Grayscale Image Display Based on Nano-Polarizer Arrays

Round 1

Reviewer 1 Report

In this work, Pu et al have computationaly demonstrated a polarization-selective metasurface in the visible wavelength range. The metasurface is made with a TiO2 nano fin sitting on top of a SiO2 substrate (Fig. 1), which has a high transmision for light whose polarization is perpendicular to the longer axis of the fin, but a low transmission for parrallel polarization (Fig. 2a). By orienting the nanofin differnetly at different locations, they were able to generate two target transmission profiles (Fig. 6c & Fig. 7c). 

The paper includes a detailed literature review of the related work, and presents the simulation results clearly.

I have the following major and minor suggestions which authors may consider

Major concerns:
1. the title claims the demonstration of a grayscale image display, which is misleading because the paper did not show a display (with emission layer, electric drive, cavity, hole/electron transport layer etc). Instead, the paper shows a polarization-selective metasurface, which can produce a target transmission profile for a polarized light, but cannot be actively tuned (at least not presented in the paper).

__CHALLENGE A__: Write out the nano-polarizer review word for word, everything from "In this work, Pu" down to "6c & Fig. 7c).".
__CHALLENGE B__: Extend the reviewer's report on the nano-polarizer display paper, picking up after its last sentence.
The data that come after this text play no part in the exercise.

__AVAILABLE DATA__:
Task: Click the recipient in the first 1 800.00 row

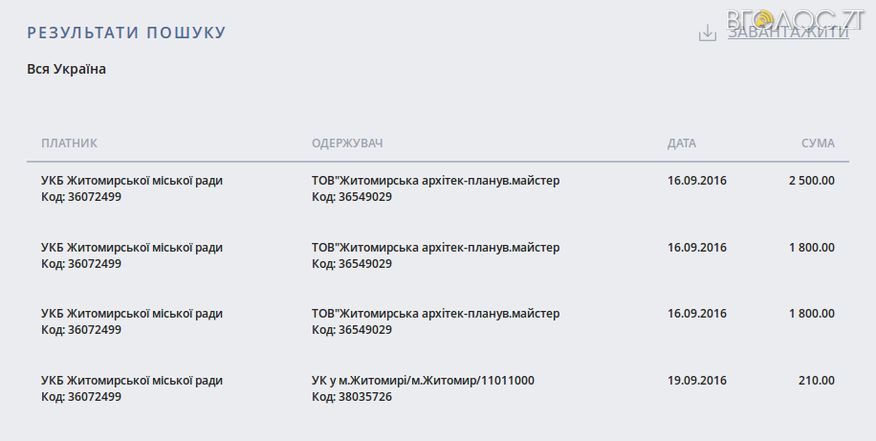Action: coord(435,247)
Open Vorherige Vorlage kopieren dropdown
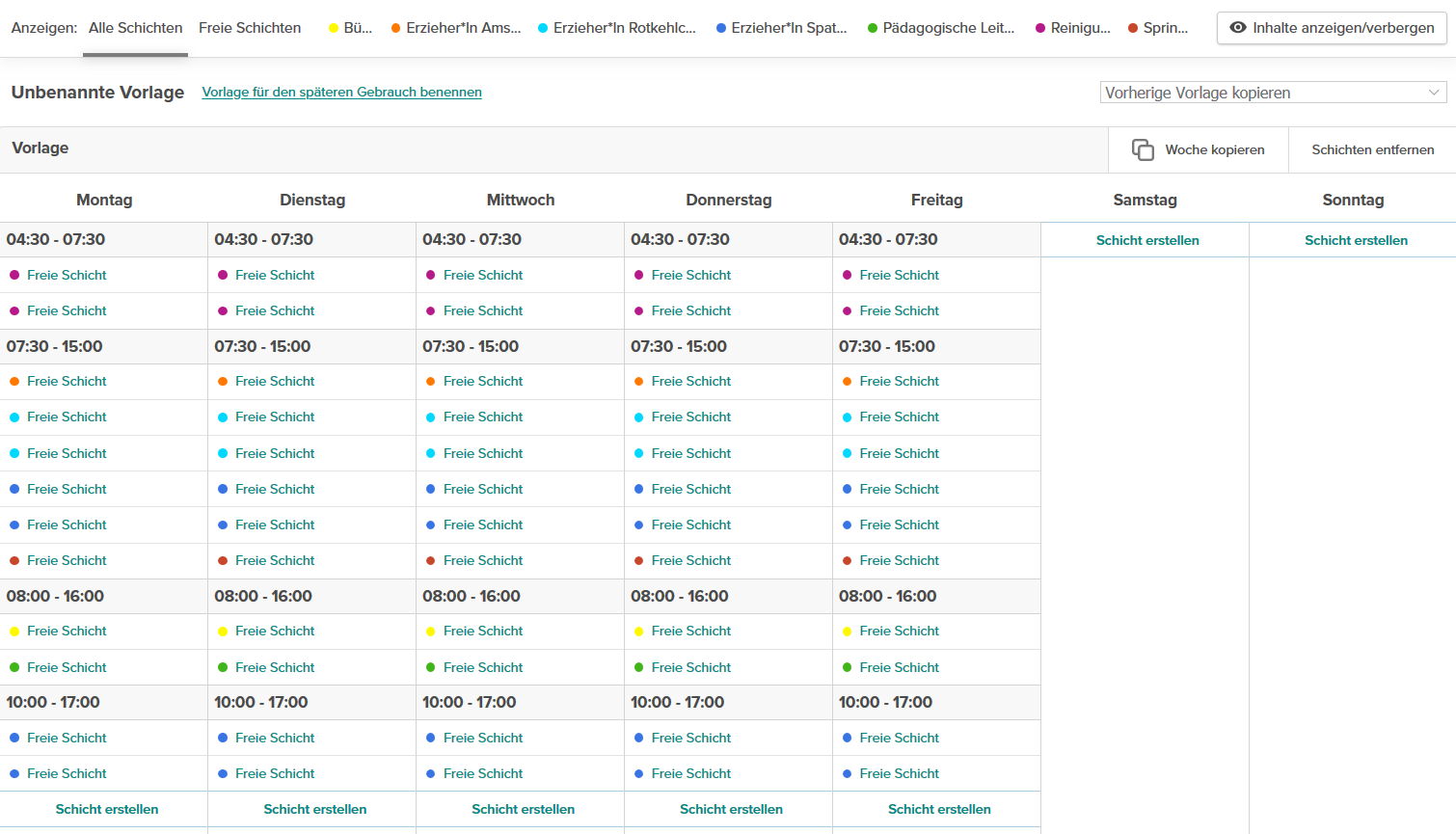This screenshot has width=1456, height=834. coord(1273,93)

__EXERCISE RESULT A__:
In this work, Pu et al have computationaly demonstrated a polarization-selective metasurface in the visible wavelength range. The metasurface is made with a TiO2 nano fin sitting on top of a SiO2 substrate (Fig. 1), which has a high transmision for light whose polarization is perpendicular to the longer axis of the fin, but a low transmission for parrallel polarization (Fig. 2a). By orienting the nanofin differnetly at different locations, they were able to generate two target transmission profiles (Fig. 6c & Fig. 7c).

__EXERCISE RESULT B__:
2. the simulation results (including reproducing two target images) are demonstrated in the near field only, the far field analysis is not presented, which limits many of the potential applications including in the aforementioned display technologies.  Authors may want to reconsider the impact (i.e. potential applications) of near field modulation, or include far field analysis.

3. Authors credit Malus law when explaining how does the demonstrated metasurface work. However, Fig. 3(b) clearly shows a violation of the Marlus law. The violation is attributed to the coupling effect between adjacent meta-atoms, but this claim does not have any reference nor simulation results to support it. Without a clear explaination of the violation case, the light modulation mechanism is not well understood. 

4. The physics behind the simulated result is unknown. Why the demonstrated metasurface transmits a certain polarization but not the other is not well explained. For example in Fig.2 (a), even though the transmittance for x-polarized light is >95%, the transmission of y-polarized light is almost 0, where does the y-polarized light go? Reflected? or absorbed? Is the selectivity due to traveling phase difference? Or plasmon resonance?    

Minor comments:

1. p2 line 67, "PB" should be spelled out since here is the first time the term appears in this paper

2. p4 line 132 (caption of Fig 3). The precision of different geometric dimensions given is inconsistent. L is given with 0.1nm precision, while others are given with 1nm precision. How sensitive is the transmission to each geometric features? If the tolerance is below 10nm, can that be realized with the state-of-art lithography technique?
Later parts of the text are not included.